Help came in 2022 in the form of a $1.4 million federal grant that was used for additions such as an elevator to bring the building into compliance with the Americans with Disabilities Act, as well as structural repairs and other renovations.
The renovations took care to maintain the original trim and woodwork for the building, which had been used as law offices, Zimmerman said.
“It’s one of the most attractive buildings in the downtown whenever it’s open,” he said. “It’s beautiful.”
The board plans to schedule an open house so people can tour the new facility.
Greene County residents will have plenty of chances to let the county know what needs the new incubator should be filling.
Responses to a needs assessment survey to gauge resident desires have been “few and far between,” Edgreen said.
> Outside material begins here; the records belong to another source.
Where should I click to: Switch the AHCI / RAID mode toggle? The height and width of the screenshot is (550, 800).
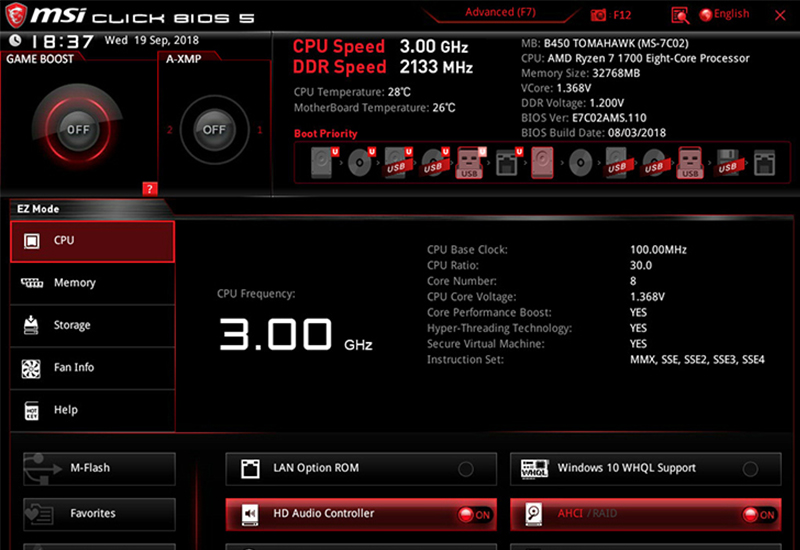tap(758, 514)
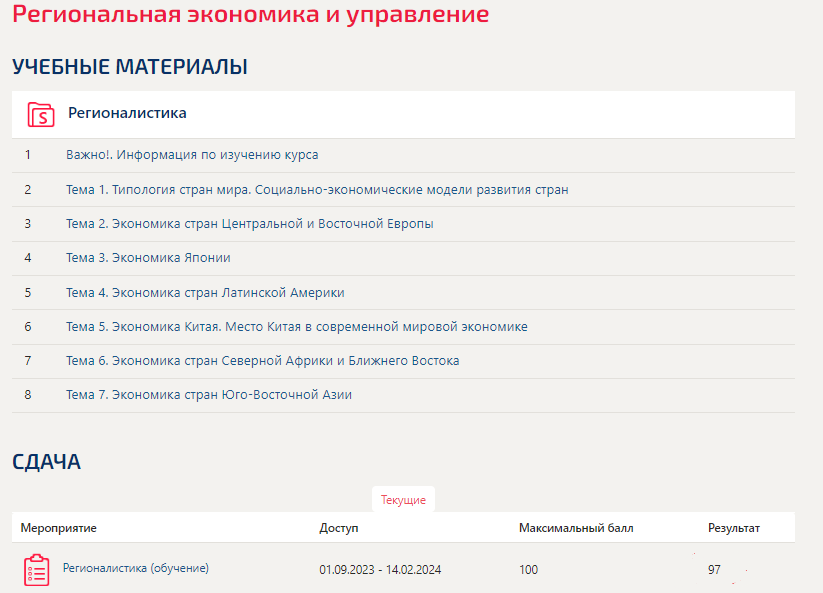Click the Максимальный балл column header
823x593 pixels.
(576, 528)
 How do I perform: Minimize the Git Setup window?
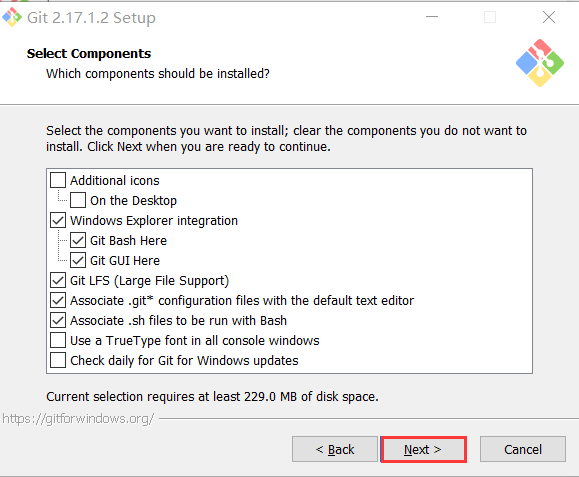click(432, 17)
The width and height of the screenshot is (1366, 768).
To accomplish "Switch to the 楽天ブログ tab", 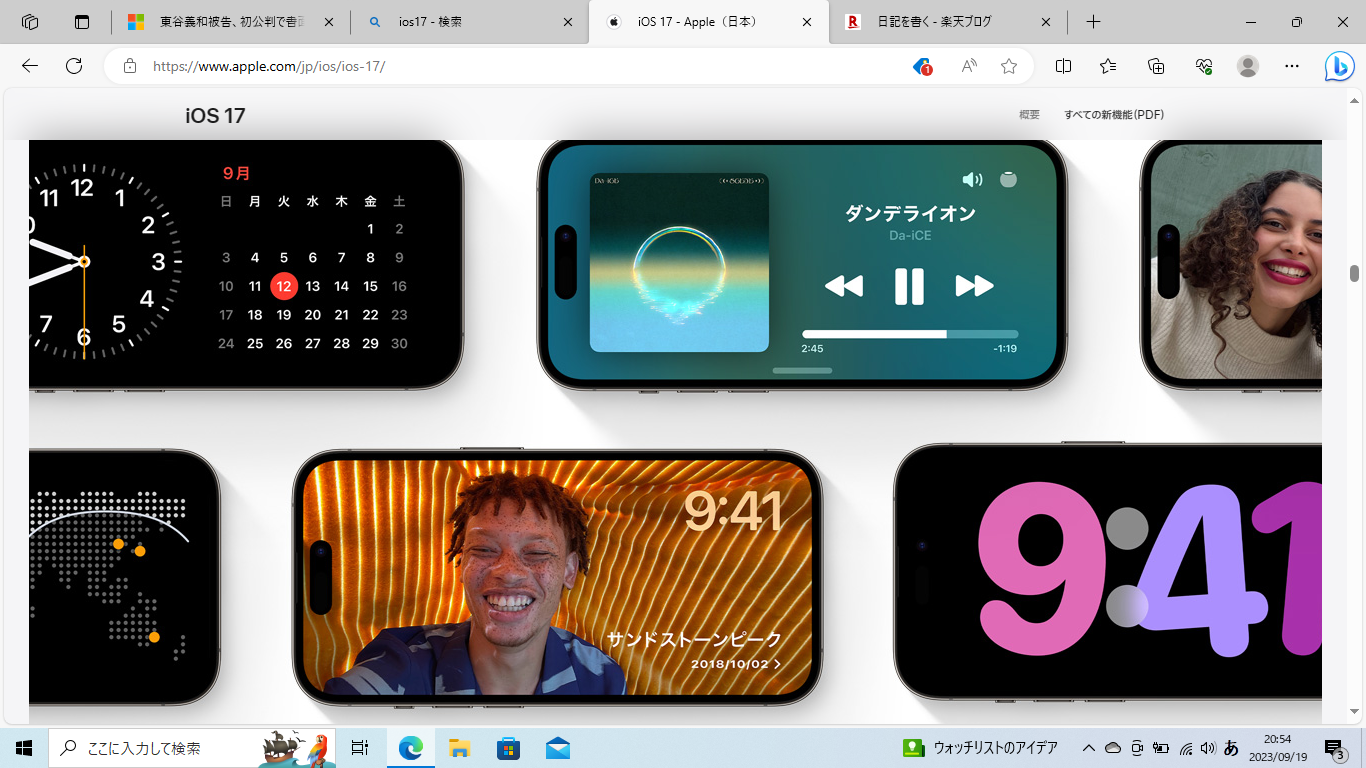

The low rates may have been due to timing, he said: It came out while renovations were in their early stages, and many residents were still questioning how the incubator would benefit the county.
People can still fill out the survey at forms.gle/qSG1N4uEsRkByJAa9. With the RFQ proposal approved, the county hopes to launch an expanded version.
Within six months, the project might be ready for a ribbon-cutting, Edgreen said.
McClure said over the next eight months, the county will hold meetings with stakeholders such businesses, entrepreneurs and college students to find out what they would like to see in the space.
“When we’ve spent time visiting other incubator spaces and talking with them, they have to reach out to the stakeholders,” she said. “They have to have these public meetings because you want community buy-in.”